-- Provided records start --
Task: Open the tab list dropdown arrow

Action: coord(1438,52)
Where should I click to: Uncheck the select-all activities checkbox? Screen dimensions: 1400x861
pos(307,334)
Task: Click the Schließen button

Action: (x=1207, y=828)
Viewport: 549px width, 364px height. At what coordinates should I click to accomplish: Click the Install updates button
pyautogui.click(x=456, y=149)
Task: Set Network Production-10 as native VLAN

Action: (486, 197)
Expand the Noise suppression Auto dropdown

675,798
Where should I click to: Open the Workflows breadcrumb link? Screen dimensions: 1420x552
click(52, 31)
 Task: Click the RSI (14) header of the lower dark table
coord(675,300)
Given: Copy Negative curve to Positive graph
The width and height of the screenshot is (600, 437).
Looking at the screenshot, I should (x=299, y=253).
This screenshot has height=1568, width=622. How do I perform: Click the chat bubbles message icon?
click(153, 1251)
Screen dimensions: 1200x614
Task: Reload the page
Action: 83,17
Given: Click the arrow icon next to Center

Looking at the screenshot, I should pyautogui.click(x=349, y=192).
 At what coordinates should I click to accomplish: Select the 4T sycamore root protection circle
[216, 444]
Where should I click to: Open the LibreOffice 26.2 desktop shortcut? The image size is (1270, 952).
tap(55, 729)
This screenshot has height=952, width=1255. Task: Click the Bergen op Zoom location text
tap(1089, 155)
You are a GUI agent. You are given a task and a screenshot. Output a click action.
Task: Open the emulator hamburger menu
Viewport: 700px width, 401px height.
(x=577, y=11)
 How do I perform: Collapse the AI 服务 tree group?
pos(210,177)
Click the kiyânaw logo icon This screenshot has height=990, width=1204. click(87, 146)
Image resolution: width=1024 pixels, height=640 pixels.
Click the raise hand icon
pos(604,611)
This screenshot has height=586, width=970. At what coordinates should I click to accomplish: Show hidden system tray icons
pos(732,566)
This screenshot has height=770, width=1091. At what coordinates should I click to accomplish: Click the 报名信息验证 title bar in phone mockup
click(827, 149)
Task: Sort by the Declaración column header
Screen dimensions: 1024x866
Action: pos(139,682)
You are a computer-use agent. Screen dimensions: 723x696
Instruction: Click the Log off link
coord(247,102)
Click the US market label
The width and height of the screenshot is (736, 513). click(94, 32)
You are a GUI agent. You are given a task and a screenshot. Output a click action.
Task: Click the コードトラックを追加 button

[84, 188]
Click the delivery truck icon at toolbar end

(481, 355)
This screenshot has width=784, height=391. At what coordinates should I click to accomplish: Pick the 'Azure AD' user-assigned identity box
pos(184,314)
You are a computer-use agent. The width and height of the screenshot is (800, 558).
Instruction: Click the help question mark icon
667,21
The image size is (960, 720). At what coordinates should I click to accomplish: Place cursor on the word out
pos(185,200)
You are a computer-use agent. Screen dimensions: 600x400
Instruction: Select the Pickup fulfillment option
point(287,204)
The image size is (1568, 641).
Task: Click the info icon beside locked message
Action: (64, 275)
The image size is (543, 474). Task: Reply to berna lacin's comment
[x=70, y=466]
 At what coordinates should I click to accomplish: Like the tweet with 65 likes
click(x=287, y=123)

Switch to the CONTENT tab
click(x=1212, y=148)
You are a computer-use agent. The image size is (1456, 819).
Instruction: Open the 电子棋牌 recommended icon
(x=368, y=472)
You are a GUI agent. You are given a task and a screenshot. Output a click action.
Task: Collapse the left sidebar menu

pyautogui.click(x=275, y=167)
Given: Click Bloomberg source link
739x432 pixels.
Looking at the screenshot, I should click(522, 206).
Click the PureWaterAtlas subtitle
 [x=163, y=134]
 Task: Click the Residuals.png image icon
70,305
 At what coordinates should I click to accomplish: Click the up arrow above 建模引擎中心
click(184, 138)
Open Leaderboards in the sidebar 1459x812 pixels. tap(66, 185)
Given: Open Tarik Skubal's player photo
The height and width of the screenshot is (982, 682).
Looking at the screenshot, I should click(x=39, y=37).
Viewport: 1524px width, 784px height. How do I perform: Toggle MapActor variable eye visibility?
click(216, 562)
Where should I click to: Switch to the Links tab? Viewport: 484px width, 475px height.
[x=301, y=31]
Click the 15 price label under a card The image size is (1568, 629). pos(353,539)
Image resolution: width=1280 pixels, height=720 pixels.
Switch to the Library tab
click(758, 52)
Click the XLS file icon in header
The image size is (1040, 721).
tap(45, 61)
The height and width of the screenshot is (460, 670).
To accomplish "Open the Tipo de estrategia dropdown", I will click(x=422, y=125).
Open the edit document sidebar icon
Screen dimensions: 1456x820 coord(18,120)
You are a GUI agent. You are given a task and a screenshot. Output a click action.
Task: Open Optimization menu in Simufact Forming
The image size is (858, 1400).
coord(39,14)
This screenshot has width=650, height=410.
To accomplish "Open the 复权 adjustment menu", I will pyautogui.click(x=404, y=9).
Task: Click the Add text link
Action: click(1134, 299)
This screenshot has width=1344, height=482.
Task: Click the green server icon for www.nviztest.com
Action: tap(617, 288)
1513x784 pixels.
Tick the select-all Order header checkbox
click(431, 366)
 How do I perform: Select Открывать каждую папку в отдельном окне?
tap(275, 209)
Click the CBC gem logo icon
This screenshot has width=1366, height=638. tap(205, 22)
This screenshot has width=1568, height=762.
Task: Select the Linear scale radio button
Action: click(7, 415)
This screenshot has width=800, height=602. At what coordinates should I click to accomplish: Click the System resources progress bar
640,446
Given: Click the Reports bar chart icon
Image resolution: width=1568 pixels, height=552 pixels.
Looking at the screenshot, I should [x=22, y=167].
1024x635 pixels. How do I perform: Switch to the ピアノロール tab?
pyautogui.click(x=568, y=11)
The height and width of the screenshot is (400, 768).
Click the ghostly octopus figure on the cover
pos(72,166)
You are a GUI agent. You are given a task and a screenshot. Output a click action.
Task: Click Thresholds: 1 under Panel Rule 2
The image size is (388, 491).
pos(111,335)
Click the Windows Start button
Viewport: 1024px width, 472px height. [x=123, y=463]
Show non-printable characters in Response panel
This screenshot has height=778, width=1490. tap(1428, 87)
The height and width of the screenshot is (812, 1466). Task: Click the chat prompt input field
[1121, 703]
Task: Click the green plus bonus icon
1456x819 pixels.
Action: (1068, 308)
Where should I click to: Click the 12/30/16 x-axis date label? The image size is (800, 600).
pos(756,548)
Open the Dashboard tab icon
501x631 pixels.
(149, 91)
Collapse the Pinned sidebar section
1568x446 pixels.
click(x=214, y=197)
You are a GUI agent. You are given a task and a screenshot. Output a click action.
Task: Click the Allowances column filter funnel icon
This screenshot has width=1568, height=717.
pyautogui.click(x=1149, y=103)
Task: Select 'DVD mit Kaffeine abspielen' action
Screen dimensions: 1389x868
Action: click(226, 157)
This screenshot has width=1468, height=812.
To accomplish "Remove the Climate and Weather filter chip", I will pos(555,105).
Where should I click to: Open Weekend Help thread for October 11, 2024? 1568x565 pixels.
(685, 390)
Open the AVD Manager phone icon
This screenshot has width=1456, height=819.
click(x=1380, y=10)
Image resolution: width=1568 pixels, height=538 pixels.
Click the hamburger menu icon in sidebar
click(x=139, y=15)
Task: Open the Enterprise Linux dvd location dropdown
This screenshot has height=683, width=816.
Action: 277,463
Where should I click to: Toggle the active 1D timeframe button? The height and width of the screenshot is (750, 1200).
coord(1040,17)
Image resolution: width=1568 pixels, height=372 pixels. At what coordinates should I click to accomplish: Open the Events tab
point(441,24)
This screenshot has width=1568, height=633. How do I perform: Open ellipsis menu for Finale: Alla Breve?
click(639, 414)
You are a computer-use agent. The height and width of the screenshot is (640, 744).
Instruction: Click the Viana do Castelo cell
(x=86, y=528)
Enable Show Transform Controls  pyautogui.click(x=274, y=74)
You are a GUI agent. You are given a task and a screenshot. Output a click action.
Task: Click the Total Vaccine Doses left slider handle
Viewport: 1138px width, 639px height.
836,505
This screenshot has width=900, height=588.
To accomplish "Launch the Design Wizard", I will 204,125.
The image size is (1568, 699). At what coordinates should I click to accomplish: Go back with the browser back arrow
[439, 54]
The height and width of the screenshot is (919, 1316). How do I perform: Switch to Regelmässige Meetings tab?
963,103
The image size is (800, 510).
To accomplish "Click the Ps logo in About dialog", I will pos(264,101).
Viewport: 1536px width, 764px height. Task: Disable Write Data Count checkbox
-- Provided records end --
Please repeat the lines from the one containing "The image size is (800, 510)." through the end of the records, both included, word for word.

The image size is (800, 510).
To accomplish "Click the Ps logo in About dialog", I will pos(264,101).
Viewport: 1536px width, 764px height. Task: Disable Write Data Count checkbox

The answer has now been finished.